Like I said, there are a lot of variables and I am not aware of any research on this subject. Just passing by some trees or a nearby building can shift your speed a couple of mph if the winds are strong. Also recognize that the wind speed at ground level is, by definition, zero. That said, try this on for size:

If a 10 mph headwind were really 10 mph, you would slow to a bit over 14 mph at the same power you would go 20 mph in calm conditions. Is that your experience? Mine would be more like I would lose 3 mph if I were out in the wide open on flat ground. That 2-3 mph speed loss corresponds to 3 mph of "actual" headwind. If I'm riding with trees and buildings alongside the road, my speed loss is maybe only 1-2 mph.

You can plug your own experience into thisthinking and see what you come up with.


----------



## Guest (Nov 7, 2011)

Kerry Irons said:


> Like I said, there are a lot of variables and I am not aware of any research on this subject. Just passing by some trees or a nearby building can shift your speed a couple of mph if the winds are strong. Also recognize that the wind speed at ground level is, by definition, zero. That said, try this on for size:
> 
> If a 10 mph headwind were really 10 mph, you would slow to a bit over 14 mph at the same power you would go 20 mph in calm conditions. Is that your experience? Mine would be more like I would lose 3 mph if I were out in the wide open on flat ground. That 2-3 mph speed loss corresponds to 3 mph of "actual" headwind. If I'm riding with trees and buildings alongside the road, my speed loss is maybe only 1-2 mph.

## Dataset extract
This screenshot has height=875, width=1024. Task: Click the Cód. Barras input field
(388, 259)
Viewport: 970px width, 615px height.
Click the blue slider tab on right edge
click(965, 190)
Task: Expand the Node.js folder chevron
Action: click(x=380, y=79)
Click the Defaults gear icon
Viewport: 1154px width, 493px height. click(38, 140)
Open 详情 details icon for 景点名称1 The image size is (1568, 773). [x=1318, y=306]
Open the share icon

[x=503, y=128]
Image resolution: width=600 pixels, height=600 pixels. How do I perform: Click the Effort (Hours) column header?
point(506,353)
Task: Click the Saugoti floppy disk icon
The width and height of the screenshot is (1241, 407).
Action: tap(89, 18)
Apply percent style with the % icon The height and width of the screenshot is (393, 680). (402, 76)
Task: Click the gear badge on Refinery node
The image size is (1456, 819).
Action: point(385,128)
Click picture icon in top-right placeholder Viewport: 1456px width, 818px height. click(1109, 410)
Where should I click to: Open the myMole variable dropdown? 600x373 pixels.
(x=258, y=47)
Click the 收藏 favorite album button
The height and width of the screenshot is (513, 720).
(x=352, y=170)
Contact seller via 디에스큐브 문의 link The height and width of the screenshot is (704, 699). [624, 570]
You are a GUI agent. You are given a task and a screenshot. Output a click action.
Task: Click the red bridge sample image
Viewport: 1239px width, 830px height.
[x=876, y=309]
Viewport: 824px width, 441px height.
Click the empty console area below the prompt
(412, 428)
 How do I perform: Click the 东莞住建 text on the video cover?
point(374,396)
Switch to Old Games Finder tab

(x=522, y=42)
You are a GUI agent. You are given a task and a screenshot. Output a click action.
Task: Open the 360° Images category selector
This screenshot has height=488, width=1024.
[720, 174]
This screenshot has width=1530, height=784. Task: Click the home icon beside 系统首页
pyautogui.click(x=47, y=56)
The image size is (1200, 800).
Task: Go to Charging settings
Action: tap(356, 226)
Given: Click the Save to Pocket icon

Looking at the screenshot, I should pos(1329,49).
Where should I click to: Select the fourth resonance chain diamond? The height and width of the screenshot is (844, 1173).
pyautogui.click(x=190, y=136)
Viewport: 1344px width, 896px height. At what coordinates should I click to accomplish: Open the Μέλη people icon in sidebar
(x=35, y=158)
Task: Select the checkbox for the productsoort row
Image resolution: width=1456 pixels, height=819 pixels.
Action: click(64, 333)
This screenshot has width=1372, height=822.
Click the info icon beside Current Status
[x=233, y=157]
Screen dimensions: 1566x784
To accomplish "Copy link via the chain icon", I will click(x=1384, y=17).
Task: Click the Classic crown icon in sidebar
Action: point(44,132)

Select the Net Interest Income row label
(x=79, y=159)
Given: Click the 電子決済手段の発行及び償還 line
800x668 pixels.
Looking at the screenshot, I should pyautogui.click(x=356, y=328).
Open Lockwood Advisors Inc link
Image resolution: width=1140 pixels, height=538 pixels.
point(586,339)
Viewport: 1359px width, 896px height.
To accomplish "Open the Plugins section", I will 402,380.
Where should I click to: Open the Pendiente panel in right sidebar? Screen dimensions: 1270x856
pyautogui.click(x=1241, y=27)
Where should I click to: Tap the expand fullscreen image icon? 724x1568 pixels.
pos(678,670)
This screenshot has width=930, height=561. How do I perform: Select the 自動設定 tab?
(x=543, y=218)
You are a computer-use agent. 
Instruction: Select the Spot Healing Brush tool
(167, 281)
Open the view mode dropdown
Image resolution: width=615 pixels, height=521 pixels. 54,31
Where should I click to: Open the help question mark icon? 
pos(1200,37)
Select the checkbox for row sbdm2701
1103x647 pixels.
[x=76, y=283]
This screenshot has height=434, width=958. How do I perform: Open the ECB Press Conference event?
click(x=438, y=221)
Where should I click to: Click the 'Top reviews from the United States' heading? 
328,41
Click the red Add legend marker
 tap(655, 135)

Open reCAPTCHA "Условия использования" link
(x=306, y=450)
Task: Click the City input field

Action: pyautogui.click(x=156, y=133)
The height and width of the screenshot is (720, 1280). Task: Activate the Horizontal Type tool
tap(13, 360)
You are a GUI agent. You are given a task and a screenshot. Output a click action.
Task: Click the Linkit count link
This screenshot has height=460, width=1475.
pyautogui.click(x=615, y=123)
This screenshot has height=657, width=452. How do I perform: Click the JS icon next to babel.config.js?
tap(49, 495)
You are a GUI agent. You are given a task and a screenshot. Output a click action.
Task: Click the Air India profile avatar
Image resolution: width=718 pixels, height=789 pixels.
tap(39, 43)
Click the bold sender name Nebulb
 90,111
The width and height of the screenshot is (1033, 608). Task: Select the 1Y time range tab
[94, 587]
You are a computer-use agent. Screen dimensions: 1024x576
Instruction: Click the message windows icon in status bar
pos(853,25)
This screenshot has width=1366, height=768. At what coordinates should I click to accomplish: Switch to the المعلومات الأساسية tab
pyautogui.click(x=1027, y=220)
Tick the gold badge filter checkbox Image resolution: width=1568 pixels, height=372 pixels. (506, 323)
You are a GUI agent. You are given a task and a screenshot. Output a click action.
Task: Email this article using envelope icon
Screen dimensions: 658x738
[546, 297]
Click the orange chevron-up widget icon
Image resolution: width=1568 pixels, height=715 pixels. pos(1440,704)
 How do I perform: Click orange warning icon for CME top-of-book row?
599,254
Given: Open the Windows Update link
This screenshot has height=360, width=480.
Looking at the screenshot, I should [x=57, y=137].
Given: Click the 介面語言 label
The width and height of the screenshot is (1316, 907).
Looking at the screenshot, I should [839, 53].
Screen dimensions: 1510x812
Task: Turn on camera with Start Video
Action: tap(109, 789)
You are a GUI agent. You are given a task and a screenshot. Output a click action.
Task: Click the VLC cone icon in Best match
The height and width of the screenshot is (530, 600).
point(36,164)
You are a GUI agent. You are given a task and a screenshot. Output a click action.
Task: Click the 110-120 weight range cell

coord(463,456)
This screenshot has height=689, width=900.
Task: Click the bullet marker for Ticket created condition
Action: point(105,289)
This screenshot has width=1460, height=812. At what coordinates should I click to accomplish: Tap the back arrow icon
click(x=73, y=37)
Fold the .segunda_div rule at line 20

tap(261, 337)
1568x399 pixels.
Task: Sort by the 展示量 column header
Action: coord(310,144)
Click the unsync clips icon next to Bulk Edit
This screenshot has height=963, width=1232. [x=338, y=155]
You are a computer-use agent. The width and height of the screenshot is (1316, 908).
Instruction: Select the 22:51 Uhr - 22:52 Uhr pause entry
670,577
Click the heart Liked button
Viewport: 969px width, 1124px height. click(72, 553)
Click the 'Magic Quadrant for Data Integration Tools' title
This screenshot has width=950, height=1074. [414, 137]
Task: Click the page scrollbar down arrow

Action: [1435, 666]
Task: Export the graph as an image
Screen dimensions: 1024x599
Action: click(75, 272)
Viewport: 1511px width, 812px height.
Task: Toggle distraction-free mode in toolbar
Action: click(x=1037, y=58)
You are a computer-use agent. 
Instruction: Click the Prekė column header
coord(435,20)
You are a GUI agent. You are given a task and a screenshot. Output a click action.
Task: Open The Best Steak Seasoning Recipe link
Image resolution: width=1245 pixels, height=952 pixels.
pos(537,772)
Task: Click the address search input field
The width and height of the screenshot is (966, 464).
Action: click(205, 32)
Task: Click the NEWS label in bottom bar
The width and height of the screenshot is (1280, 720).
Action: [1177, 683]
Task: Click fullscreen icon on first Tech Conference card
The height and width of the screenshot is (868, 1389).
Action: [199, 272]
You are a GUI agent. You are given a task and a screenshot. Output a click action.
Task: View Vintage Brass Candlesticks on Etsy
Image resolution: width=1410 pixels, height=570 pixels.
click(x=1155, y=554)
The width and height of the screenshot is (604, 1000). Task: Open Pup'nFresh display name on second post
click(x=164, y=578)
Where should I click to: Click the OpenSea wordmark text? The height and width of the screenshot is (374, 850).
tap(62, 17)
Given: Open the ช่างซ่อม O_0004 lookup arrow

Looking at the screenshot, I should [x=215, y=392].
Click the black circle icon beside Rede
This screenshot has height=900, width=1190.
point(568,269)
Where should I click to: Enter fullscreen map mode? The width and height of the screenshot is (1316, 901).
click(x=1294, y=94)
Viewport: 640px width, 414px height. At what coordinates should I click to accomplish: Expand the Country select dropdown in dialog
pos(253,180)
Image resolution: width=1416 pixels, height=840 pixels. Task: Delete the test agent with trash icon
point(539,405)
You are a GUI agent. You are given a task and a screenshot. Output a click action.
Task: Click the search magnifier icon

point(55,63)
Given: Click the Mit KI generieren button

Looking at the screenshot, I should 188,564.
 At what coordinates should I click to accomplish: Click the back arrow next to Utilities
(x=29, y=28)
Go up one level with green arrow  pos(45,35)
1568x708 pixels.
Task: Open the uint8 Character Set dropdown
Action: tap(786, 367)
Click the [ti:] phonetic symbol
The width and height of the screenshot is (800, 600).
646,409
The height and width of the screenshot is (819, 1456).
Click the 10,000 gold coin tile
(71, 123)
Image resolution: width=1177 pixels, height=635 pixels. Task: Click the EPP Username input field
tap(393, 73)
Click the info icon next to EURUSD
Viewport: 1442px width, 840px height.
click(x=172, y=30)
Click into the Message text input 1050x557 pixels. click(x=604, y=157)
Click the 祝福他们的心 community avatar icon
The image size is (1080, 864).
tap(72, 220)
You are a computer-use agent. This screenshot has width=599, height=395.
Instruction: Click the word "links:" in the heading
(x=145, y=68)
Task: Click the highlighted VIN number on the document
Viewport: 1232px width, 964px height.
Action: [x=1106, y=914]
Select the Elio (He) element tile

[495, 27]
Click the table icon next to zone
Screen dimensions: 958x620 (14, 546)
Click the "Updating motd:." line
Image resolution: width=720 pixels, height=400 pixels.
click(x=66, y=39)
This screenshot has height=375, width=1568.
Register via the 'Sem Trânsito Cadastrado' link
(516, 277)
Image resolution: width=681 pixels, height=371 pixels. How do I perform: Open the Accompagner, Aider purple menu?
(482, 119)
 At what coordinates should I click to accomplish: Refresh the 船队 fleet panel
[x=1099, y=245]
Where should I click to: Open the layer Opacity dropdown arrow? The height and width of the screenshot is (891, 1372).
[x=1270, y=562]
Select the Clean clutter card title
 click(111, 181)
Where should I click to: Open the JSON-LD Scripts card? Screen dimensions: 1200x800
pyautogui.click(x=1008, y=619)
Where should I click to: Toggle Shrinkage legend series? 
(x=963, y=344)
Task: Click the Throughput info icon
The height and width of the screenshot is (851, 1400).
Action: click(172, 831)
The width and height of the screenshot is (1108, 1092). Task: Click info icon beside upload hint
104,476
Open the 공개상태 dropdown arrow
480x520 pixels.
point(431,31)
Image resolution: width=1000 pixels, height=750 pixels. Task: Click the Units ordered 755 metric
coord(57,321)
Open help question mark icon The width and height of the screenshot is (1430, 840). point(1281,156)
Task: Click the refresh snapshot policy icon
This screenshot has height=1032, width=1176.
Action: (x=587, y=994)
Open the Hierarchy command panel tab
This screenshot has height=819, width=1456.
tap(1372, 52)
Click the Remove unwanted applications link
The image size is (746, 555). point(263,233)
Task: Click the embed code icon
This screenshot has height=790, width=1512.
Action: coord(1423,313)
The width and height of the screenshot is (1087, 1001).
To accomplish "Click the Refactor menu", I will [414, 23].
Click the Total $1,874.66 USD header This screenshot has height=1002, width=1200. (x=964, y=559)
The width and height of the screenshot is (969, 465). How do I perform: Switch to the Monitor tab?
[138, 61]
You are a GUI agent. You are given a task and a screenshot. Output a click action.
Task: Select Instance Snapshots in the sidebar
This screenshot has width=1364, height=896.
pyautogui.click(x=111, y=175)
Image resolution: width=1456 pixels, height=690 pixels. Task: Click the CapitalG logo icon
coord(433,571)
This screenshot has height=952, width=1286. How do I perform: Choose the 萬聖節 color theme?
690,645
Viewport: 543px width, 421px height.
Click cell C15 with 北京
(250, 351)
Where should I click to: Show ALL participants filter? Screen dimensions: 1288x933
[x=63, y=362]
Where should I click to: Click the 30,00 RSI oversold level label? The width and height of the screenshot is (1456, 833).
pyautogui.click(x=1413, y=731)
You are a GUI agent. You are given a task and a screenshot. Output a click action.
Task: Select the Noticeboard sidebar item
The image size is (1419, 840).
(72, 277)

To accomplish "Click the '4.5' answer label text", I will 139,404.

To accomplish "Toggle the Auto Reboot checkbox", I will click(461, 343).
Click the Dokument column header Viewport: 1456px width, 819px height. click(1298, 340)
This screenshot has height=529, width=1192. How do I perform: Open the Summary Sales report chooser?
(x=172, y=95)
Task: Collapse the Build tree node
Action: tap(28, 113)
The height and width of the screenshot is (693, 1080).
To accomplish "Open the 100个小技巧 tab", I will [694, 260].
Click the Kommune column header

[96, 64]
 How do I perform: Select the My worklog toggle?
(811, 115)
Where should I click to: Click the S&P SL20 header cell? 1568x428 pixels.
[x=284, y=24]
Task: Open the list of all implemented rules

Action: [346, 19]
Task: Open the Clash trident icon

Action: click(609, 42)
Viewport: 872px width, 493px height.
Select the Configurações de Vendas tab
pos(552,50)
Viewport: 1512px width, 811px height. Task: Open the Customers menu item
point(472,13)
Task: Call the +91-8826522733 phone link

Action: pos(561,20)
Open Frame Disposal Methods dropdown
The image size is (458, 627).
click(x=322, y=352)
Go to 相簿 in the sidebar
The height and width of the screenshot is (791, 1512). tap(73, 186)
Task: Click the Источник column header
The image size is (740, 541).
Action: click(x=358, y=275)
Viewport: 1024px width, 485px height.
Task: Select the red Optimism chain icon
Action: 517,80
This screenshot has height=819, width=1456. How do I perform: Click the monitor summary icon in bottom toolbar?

## What to work on
1. From the forum thread about cycling into a headwind, list each distinct speed figure in mph that appears in the paragraph beginning "If a 10 mph headwind were really 10 mph."
2. Write the next part of the forum thread about cycling into a headwind, picking up right after the quoted post.

## Results
1.
- 10 mph
- a bit over 14 mph
- 20 mph
- 3 mph
- 2-3 mph
- 1-2 mph

2.
14mph into a headwind requiring _greater_ effort than riding 20mph normally sounds like it backs up my experience with the "19 mph+" winds still being roughly 12mph near the road surface. Note that on other roads, the 19mph nominal winds have had significantly less effect. 

Another thing which makes this difficult to compare is when I was going into the headwinds, I got into an unusally low tucked position -- similar to descending. This means I traded off a bit of power production (giving up a bit of leverage to be leaned way over with back flat) in exchange for being more aerodynamic, but because of the unusual headwinds, the power savings from being extra aerodynamics more than made up for the loss in efficiency/power production at the cranks. 

This is why I belive there's a limit to these online calculators being able to predict "you will go x speed with y power with z headwind". The calculators assume a constant drag cross-section which isn't really the case. I'm betting most cyclists going into an actual 10mph headwind, at similar effort as going 20mph will actually still go faster than 14mph by getting into a more aerodynamic position than normal.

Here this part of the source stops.